__Texte fourni__.
À quoi Gaza ressemblait-elle avant la Nakba ?

Géographiquement, Gaza est le point de jonction entre l’Afrique et le Moyen-Orient et, si l’on resserre la focale, entre l’Égypte et l’espace israélo-palestinien. Historiquement, la région de Gaza a toujours été un nœud de communication, une synapse entre ces deux mondes, et cela depuis l’Antiquité lorsque Gaza était une cité-État particulièrement prospère. Au Moyen Âge, c’est un berceau du monachisme byzantin, ce dont témoignent aujourd’hui les fouilles archéologiques du monastère Saint-Hilarion. À l’époque ottomane, les commerçants, les pêcheurs et les agriculteurs de Gaza sont réputés pour la qualité et l’abondance de leurs produits. C’est donc tout le contraire d’une région marginalisée, pauvre et désertique. C’est également une ville rebelle et combattante, très jalouse de son autonomie : en 1917, les troupes britanniques doivent s’y reprendre à trois fois avant de s’emparer de Gaza.

Ce n’est qu’avec la Nakba de 1948 que ce qu’on appelle aujourd’hui la « bande de Gaza » se transforme en une agrégation d’immenses camps de réfugiés, avec l’arrivée de plus de 170 000 Palestiniens à l’issue de la première guerre israélo-arabe. La zone est alors administrée par l’Égypte, mais sans y être annexée. Notons également qu’à l’issue de la guerre des Six Jours de 1967, les Israéliens mettront quatre longues années avant de prendre définitivement le contrôle de la bande de Gaza, du fait d’une résistance palestinienne particulièrement déterminée.

Pourquoi Gaza est-elle au cœur de la résistance palestinienne ?

__Exercices à faire__.
**A.** D'après le texte sur Gaza, combien de Palestiniens sont arrivés dans la zone à l'issue de la première guerre israélo-arabe ?
**B.** Recopiez fidèlement le passage du texte sur Gaza qui commence par « Ce n’est qu’avec » et se poursuit jusqu'à « la résistance palestinienne ? ».
Les entrées qui suivent forment un matériau distinct du texte.

__Ensemble d'entrées__.
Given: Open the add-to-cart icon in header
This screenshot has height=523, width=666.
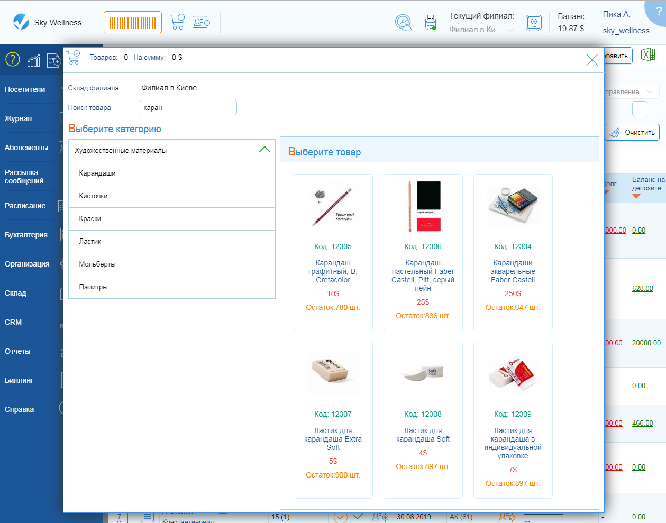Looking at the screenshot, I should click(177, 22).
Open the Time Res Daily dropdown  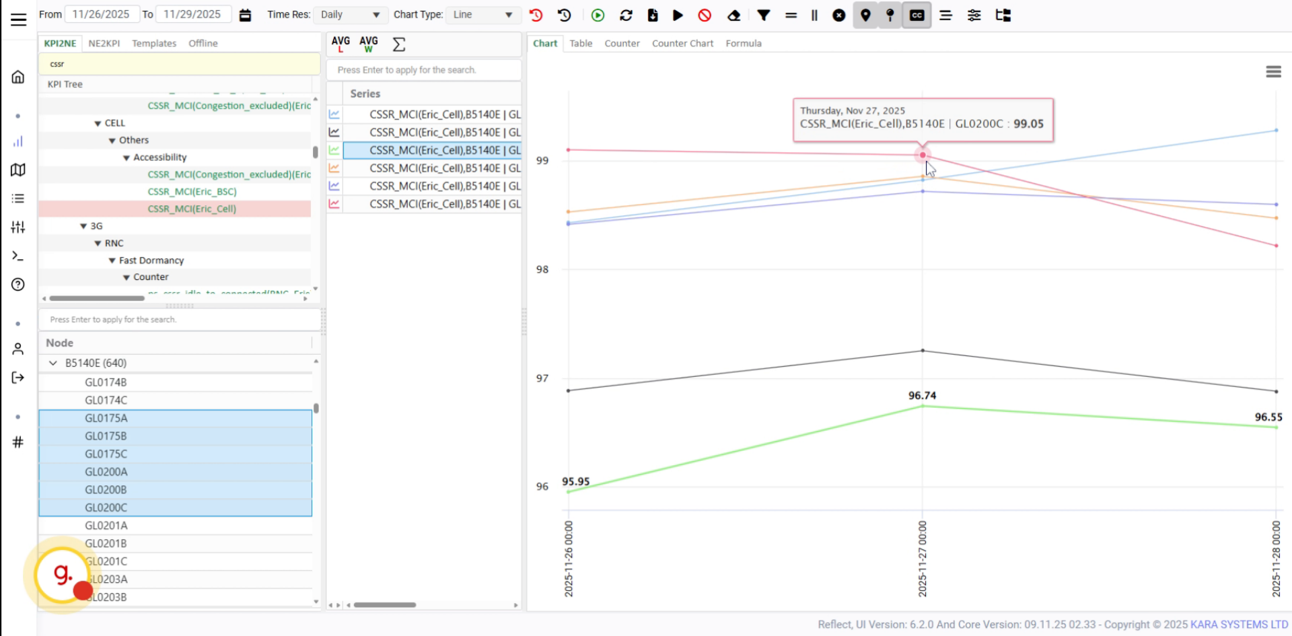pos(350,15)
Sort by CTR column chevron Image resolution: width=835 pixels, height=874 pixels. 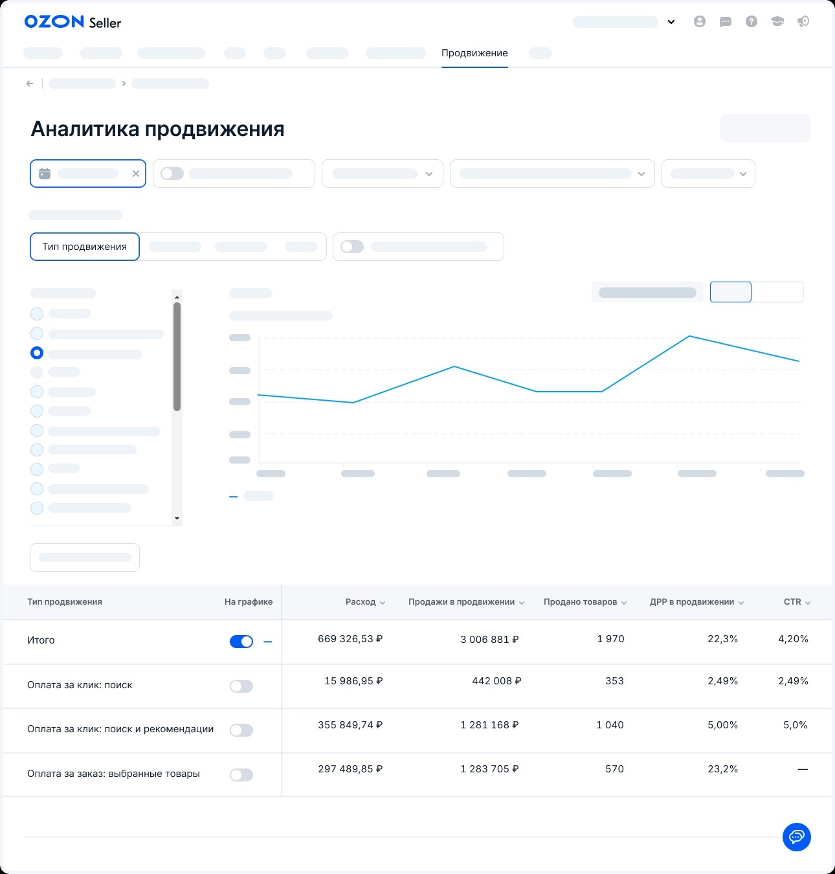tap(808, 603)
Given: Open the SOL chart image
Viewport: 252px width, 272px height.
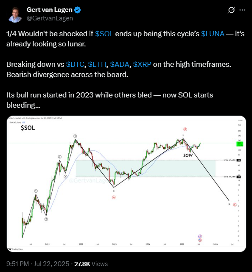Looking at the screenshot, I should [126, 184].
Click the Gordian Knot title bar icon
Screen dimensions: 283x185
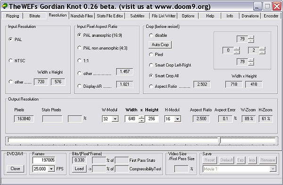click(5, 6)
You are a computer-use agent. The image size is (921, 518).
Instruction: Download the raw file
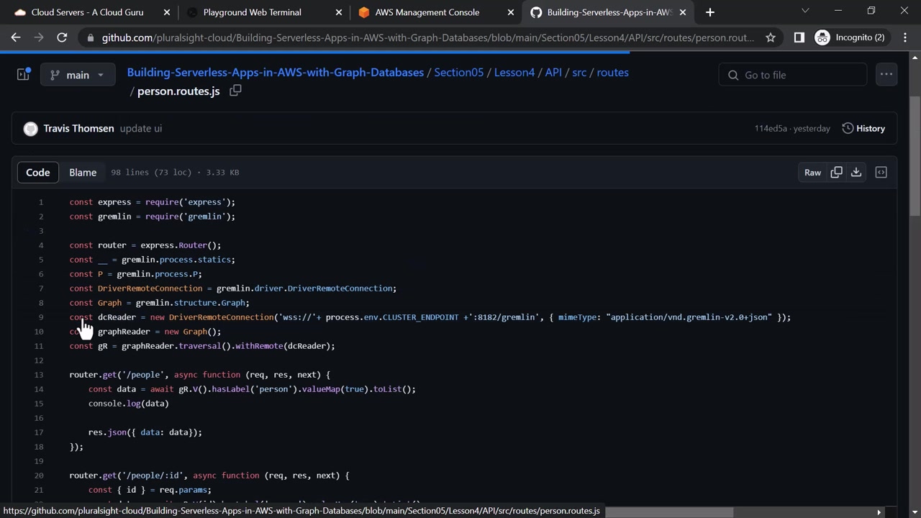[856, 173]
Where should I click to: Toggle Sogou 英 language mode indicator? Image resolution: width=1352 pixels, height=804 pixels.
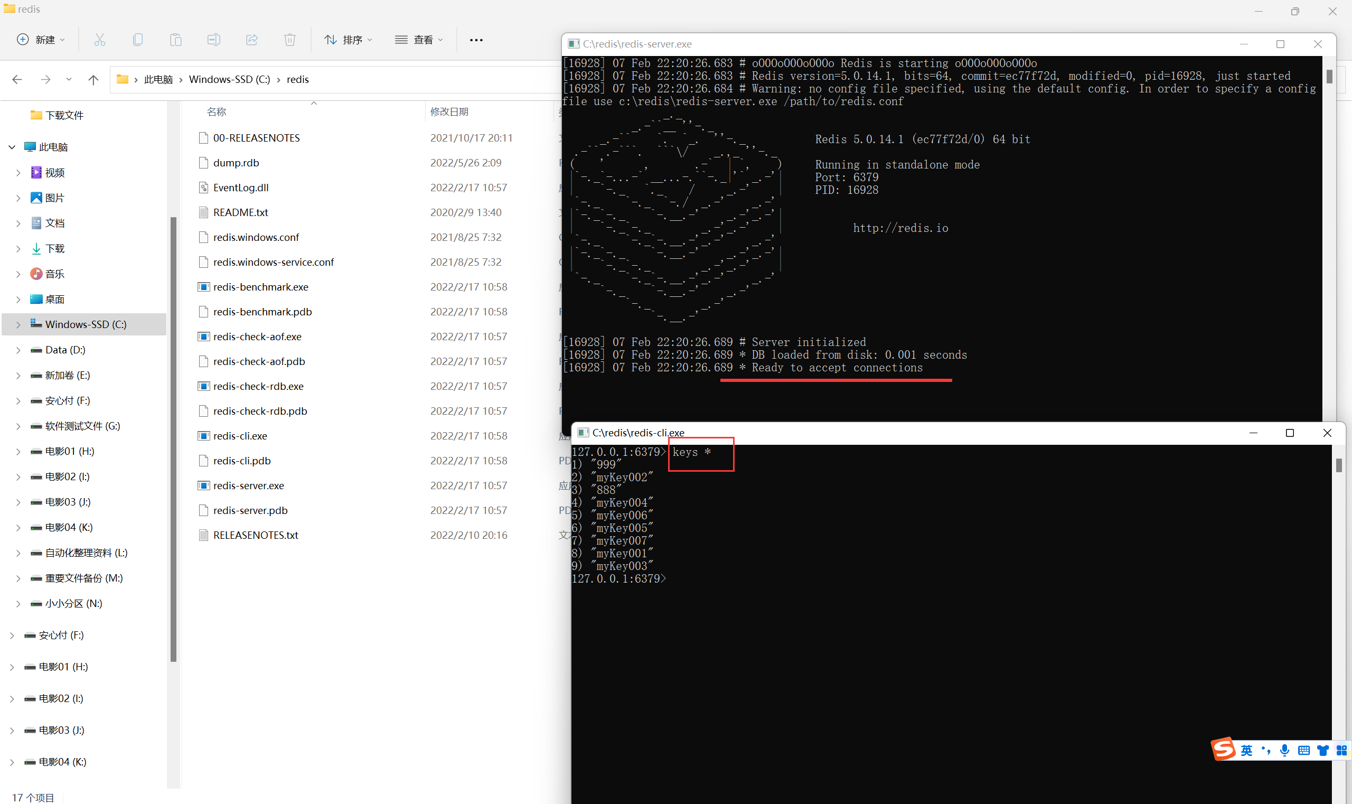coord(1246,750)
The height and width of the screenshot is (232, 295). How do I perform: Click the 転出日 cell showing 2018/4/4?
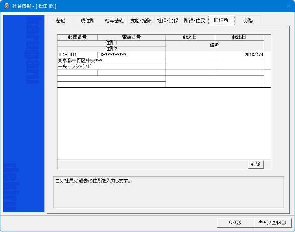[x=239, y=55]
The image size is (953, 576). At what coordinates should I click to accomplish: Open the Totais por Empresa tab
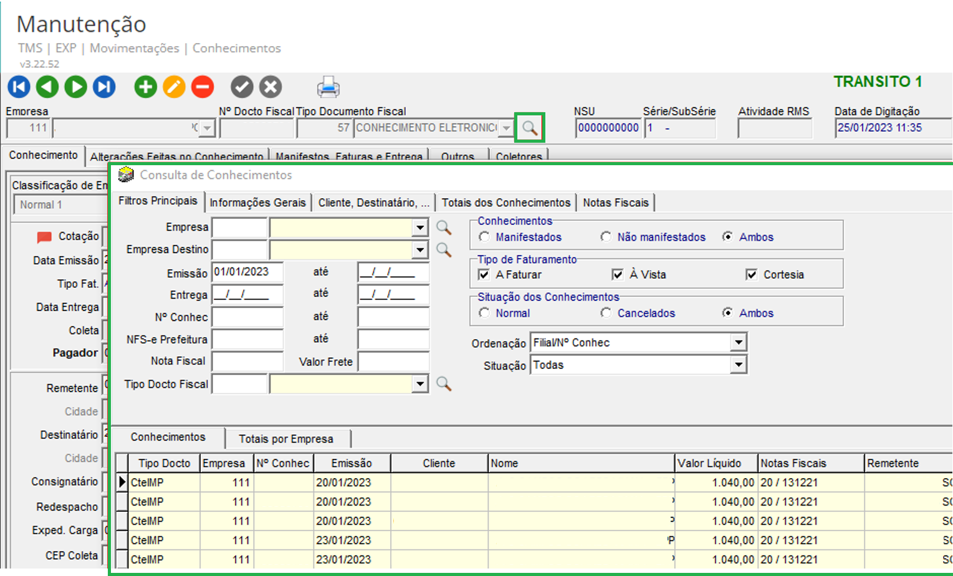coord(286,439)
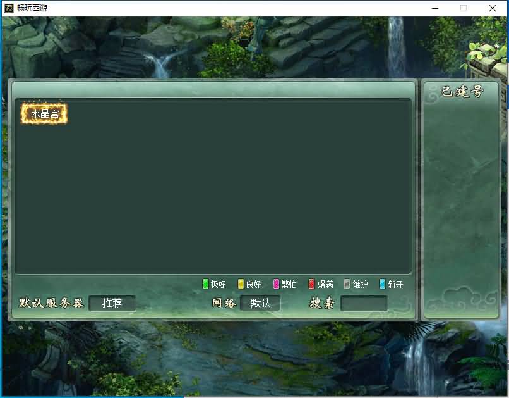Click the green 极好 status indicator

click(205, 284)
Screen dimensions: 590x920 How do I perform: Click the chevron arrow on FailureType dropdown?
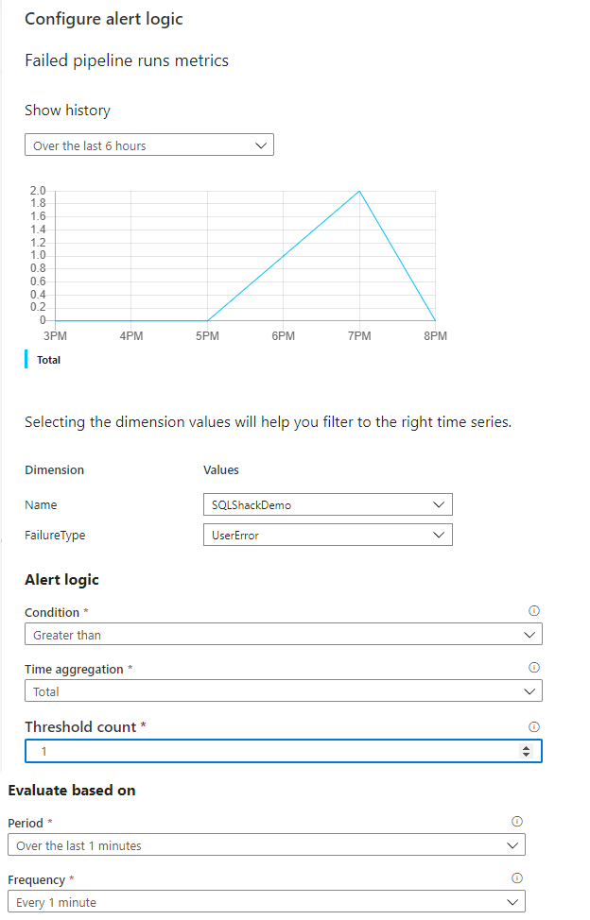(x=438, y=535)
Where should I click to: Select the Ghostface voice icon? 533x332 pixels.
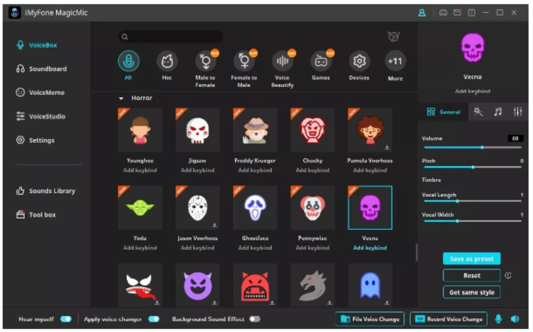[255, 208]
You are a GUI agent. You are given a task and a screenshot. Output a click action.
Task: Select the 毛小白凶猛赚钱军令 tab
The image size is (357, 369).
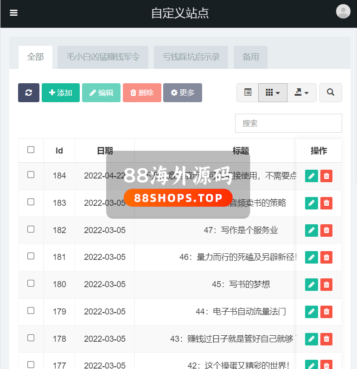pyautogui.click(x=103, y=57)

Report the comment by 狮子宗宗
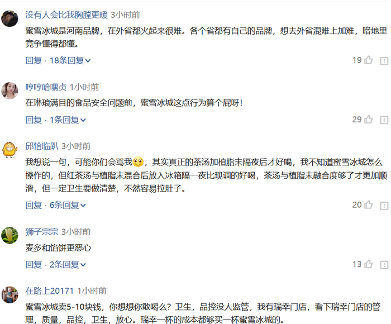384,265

__Les résultats__.
**A.** Plus de 170 000 Palestiniens.

**B.**
Ce n’est qu’avec la Nakba de 1948 que ce qu’on appelle aujourd’hui la « bande de Gaza » se transforme en une agrégation d’immenses camps de réfugiés, avec l’arrivée de plus de 170 000 Palestiniens à l’issue de la première guerre israélo-arabe. La zone est alors administrée par l’Égypte, mais sans y être annexée. Notons également qu’à l’issue de la guerre des Six Jours de 1967, les Israéliens mettront quatre longues années avant de prendre définitivement le contrôle de la bande de Gaza, du fait d’une résistance palestinienne particulièrement déterminée.

Pourquoi Gaza est-elle au cœur de la résistance palestinienne ?